OBJECTIVE 1: In the interview, who does Bruce say politically dominates today's science-hostile society?
OBJECTIVE 2: Rewrite the interview paragraph that begins "Even miserable credit-card coder-thieves" as a short bulleted list that keeps its main facts.
OBJECTIVE 3: Write out the part of the interview that begins at the words "Even miserable credit-card" and stops after "from hard SF?".

Back when you were wrote the Hacker Crackdown, you described a world where ham-handed and overly zealous law enforcement and hacker culture collided, and predicted more of the same in the future. How has modern day law enforcement evolved in terms of its approach since that time, in what ways is it more savvy, and in what ways does it still strike you as draconian or clumsy in its approach.

Bruce: Man, the current generation of cops is scarily computer-literate. More so than straight people, even. You get busted for anything at all nowadays, and the cops are all over your computers. They're in your smartphone, your Dropbox, your Facebook. They can shovel you off into the slammer without even bothering to talk to you.

Even miserable credit-card coder-thieves are getting hit by RICO charges now. That means that if you're some hacker rip-off artist, and you've got a sock full of Bitcoins hidden somewhere, man, the cops are gonna come to your door with trucks and vans and confiscate every physical object you own. With RICO, they'll raffle that off, and keep the proceeds for themselves. They've got the legal precedents in place now to treat bad-boy hackers just like the Mafia and the Sinaloa drug cartels. Draconian? You bet! Clumsy? Not really.

Don't even get me started on the NSA, pal. Or Wikileaks, either.



Long time no see - have we gone away from hard SF?
by WillAffleckUW

Hey, Bruce. What is your current feeling on the current trends in fiction - in book form, manga, anime, TV, and film - have we gone away from hard SF towards science fiction focused on relationships and societies, or is this just a surface trend as we deal with the actual implications of reality and the near future?

Bruce: We've gone away from science because our whole society's gone away from science. We're in a science-hostile society now, it's politically dominated by Creationists and climate denialists.

"Science fiction" was created in an American 1920s society that had heaps of fiction and a little bit of science. Now we're in a society that's increasingly indifferent to both its fiction and its science. The core audience of techie guys who might like "hard science fiction," they wouldn't have a lot of spare time to read print nowadays. They're in Maker spaces, they like Kickstarters. They don't read any 1920s Hugo Gernsback paper mags about scientifiction and crystal-radio sets. They read Slashdot.

I don't blame 'em. That's just how it is. I saw that happen, year by year. The trend has been very obvious.

The other stuff, about "focussed on relationships and societies," that's a code term for noticing that women are the major creative figures in fantastic print fiction nowadays. Dude, you bet they are. Hunger Games, Harry Potter, Twilight, man, that stuff made an absolute mint. Those huge commercial successes by women writers are practically the only things keeping bookstores open nowadays.

Saved data entries:
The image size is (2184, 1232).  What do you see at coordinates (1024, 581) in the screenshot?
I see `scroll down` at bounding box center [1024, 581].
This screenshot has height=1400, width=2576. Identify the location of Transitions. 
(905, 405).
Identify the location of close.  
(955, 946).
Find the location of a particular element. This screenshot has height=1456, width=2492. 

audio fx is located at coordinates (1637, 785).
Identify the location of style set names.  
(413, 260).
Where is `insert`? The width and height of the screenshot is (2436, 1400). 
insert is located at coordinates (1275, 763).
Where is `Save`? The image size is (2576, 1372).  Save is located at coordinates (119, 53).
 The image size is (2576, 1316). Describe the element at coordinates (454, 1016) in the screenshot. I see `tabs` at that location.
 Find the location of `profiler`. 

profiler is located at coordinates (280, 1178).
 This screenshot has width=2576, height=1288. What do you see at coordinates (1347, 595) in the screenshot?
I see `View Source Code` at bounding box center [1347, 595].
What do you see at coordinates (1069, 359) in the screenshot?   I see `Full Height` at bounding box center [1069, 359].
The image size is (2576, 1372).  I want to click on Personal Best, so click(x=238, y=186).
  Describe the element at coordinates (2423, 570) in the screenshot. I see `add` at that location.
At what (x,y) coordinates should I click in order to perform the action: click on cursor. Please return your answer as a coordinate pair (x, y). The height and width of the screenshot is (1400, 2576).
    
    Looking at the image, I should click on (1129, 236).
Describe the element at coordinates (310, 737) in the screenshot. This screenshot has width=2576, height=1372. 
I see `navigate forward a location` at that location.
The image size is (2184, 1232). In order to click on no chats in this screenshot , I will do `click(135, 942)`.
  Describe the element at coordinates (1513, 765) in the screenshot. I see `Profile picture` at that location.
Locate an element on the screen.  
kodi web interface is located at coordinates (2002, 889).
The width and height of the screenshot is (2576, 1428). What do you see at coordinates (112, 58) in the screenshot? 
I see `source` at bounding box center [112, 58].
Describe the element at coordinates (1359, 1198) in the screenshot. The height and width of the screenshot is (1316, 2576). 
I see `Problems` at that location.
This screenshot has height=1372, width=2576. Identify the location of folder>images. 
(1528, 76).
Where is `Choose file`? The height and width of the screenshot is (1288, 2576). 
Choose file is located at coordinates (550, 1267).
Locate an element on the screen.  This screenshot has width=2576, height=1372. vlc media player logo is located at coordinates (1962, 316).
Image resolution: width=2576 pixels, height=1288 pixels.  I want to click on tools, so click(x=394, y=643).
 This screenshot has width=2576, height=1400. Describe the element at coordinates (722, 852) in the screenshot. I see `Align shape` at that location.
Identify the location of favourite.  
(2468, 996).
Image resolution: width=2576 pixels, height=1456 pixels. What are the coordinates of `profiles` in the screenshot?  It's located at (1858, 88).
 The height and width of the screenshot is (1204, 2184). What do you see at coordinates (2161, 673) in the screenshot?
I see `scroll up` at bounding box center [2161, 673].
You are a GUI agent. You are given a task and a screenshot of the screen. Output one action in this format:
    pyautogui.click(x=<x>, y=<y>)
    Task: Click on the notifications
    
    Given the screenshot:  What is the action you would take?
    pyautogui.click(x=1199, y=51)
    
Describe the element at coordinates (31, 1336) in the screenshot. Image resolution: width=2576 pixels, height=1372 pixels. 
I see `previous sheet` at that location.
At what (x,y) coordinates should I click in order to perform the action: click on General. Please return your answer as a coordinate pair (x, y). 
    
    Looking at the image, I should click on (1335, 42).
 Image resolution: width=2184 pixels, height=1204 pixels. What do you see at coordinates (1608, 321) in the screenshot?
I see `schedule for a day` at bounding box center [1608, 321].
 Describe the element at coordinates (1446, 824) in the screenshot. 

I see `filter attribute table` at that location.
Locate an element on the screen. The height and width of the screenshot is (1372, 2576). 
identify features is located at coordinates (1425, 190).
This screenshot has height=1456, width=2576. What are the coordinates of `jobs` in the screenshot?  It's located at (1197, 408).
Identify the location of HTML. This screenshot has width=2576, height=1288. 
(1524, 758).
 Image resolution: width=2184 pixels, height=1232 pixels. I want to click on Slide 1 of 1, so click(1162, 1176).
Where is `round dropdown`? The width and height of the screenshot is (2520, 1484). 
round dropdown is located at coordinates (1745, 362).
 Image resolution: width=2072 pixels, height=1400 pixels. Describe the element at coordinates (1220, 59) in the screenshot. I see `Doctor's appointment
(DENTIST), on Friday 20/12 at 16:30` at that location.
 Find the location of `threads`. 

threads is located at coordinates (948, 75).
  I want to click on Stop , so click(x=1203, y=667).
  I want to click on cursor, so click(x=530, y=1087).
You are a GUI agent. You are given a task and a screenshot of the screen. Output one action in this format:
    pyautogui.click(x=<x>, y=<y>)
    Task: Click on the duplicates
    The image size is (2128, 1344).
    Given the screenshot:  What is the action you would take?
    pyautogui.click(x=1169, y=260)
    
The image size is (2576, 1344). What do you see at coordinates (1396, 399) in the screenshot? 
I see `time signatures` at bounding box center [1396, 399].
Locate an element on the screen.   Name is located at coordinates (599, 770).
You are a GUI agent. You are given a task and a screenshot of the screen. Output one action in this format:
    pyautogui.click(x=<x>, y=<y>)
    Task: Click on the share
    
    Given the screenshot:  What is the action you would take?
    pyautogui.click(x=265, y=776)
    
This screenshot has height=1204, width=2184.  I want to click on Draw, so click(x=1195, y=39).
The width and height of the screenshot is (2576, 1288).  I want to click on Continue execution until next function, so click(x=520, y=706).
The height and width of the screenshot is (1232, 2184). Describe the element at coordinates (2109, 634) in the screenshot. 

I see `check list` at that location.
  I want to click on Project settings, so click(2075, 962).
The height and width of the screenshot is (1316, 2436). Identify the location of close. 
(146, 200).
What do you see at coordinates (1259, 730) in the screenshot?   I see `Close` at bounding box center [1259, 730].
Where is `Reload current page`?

EXERCISE SOLUTION 1: Creationists and climate denialists.

EXERCISE SOLUTION 2:
- Even credit-card coder-thieves now face RICO charges.
- Police can seize every physical object a hacker owns, such as when Bitcoins are hidden away.
- Under RICO, the police can raffle off the seized property and keep the money.
- Legal precedents now let hackers be treated like the Mafia and the Sinaloa drug cartels.
- This approach is draconian but not clumsy.

EXERCISE SOLUTION 3:
Even miserable credit-card coder-thieves are getting hit by RICO charges now. That means that if you're some hacker rip-off artist, and you've got a sock full of Bitcoins hidden somewhere, man, the cops are gonna come to your door with trucks and vans and confiscate every physical object you own. With RICO, they'll raffle that off, and keep the proceeds for themselves. They've got the legal precedents in place now to treat bad-boy hackers just like the Mafia and the Sinaloa drug cartels. Draconian? You bet! Clumsy? Not really.

Don't even get me started on the NSA, pal. Or Wikileaks, either.



Long time no see - have we gone away from hard SF?